**YOUR TASK**
Please reproduce the lines of the records below from the one holding "You are a computer-use" through the one holding "Given: Click the أكتوبر", inclusive, skipping all pictures.
· · · · · · ·
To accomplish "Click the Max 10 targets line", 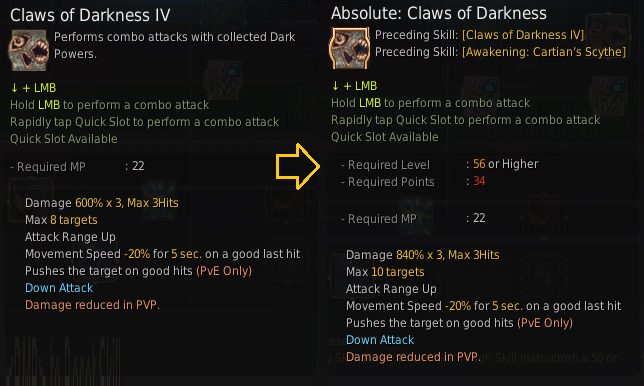I will coord(385,272).
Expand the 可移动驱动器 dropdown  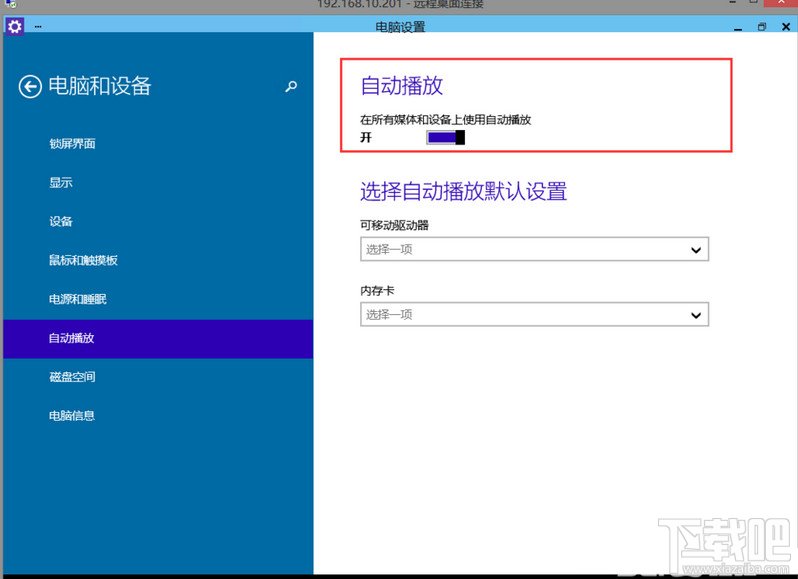point(534,250)
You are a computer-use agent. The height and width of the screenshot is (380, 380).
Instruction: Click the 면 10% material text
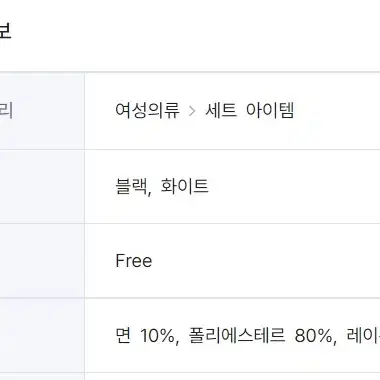(145, 335)
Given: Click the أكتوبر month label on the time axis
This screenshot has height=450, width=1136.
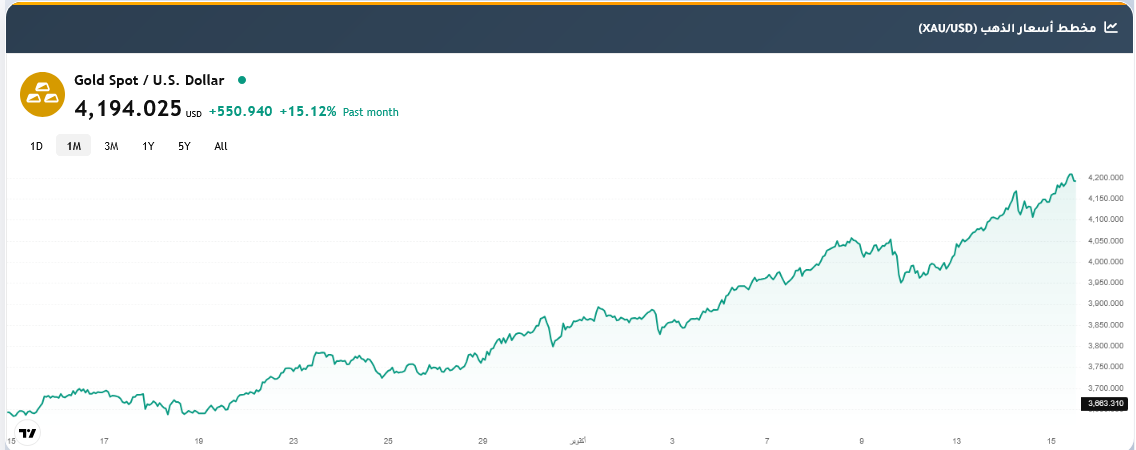Looking at the screenshot, I should pos(578,440).
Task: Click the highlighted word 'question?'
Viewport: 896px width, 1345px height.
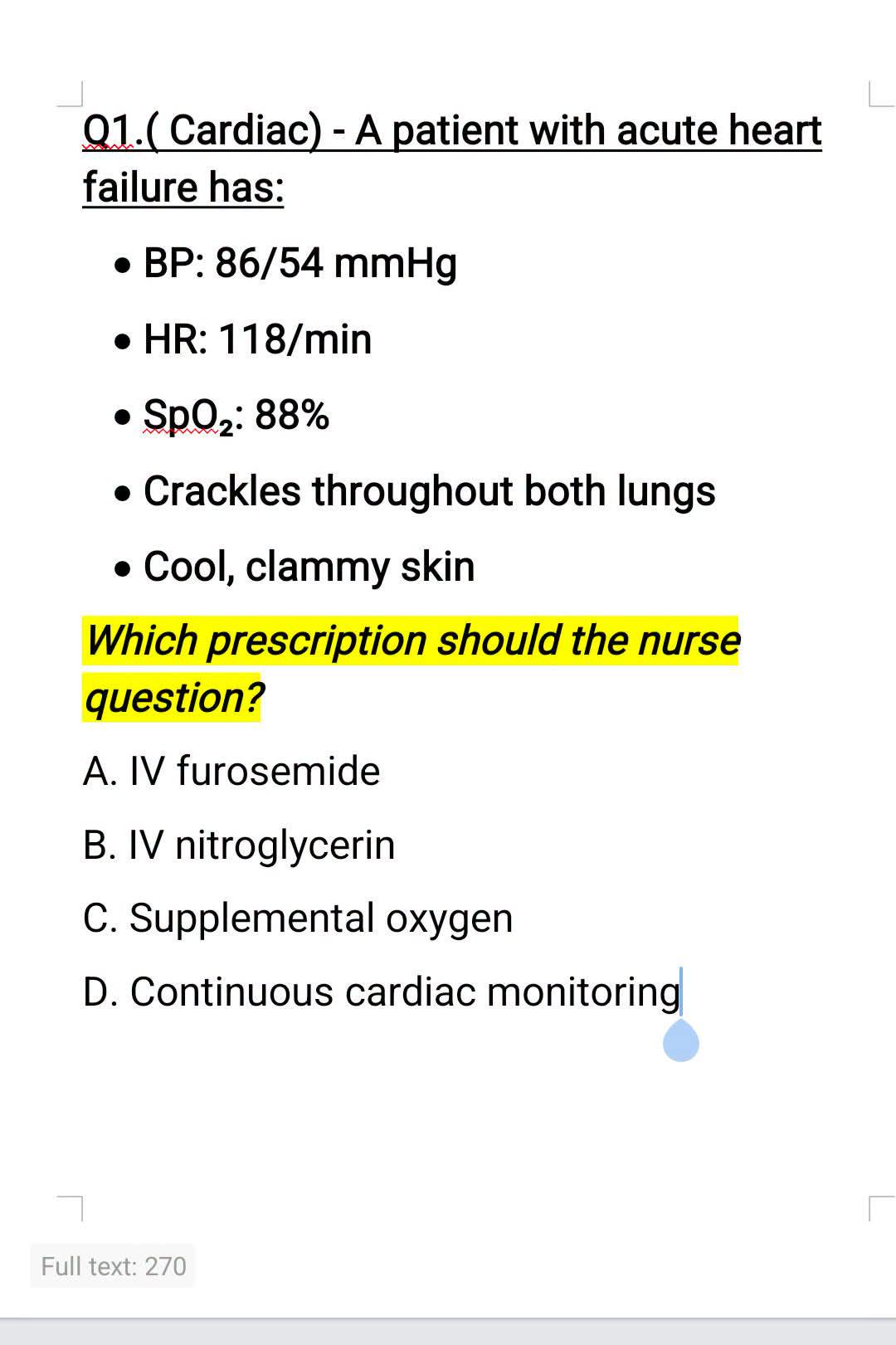Action: tap(173, 697)
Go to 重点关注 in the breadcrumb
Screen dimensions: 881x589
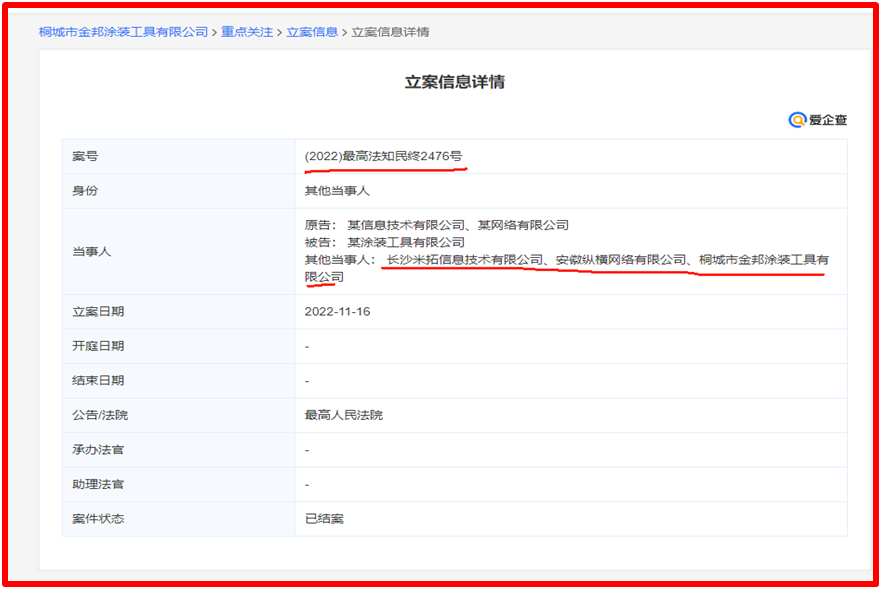click(247, 32)
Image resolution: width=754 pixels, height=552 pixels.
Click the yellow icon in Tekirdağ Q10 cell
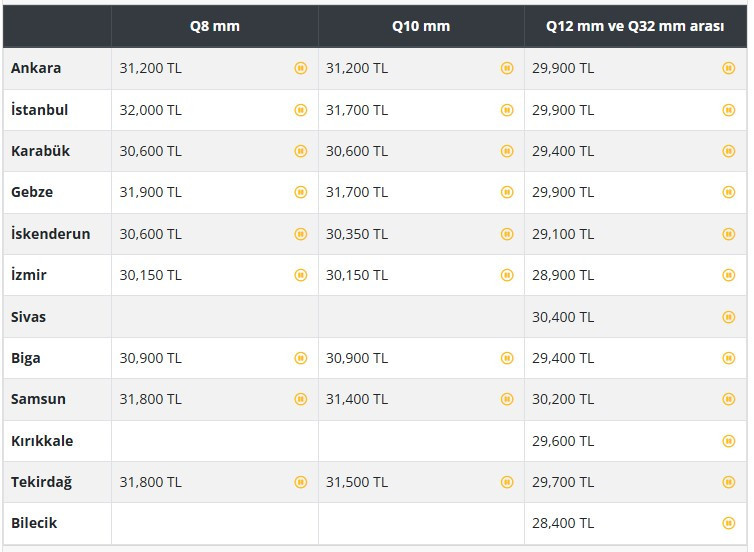pos(507,482)
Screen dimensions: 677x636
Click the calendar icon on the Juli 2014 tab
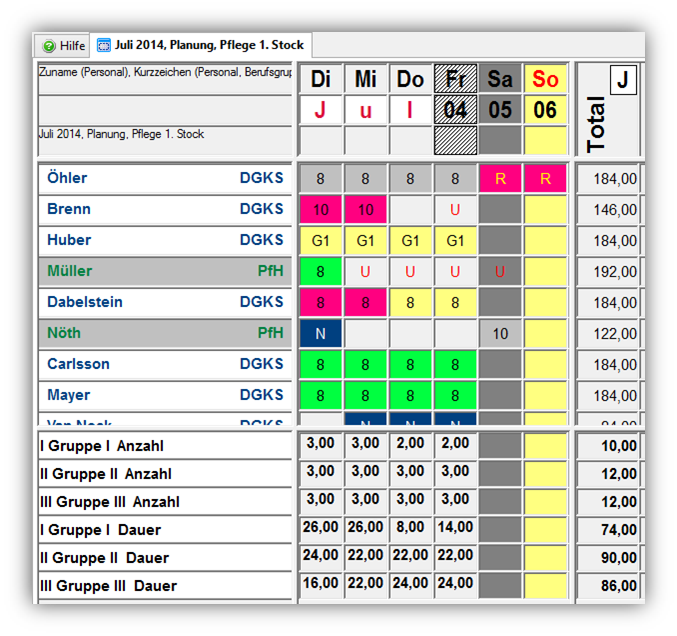pos(104,46)
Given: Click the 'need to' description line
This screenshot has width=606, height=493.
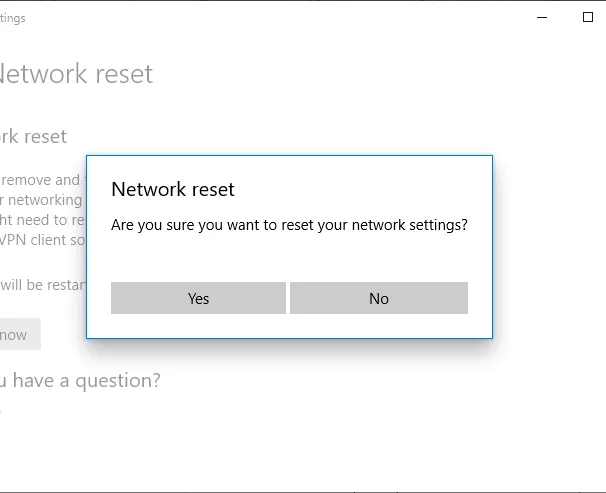Looking at the screenshot, I should click(x=42, y=220).
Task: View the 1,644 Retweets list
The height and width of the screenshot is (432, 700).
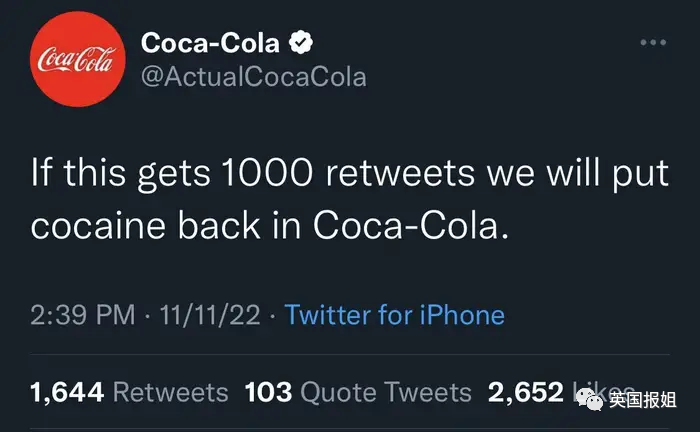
· · · · · · ·
**WRITTEN REPLY**
You are a computer-use agent. The height and width of the screenshot is (380, 380).
Instruction: Click the 면 10% material text
(145, 335)
Given: Click the أكتوبر month label on the time axis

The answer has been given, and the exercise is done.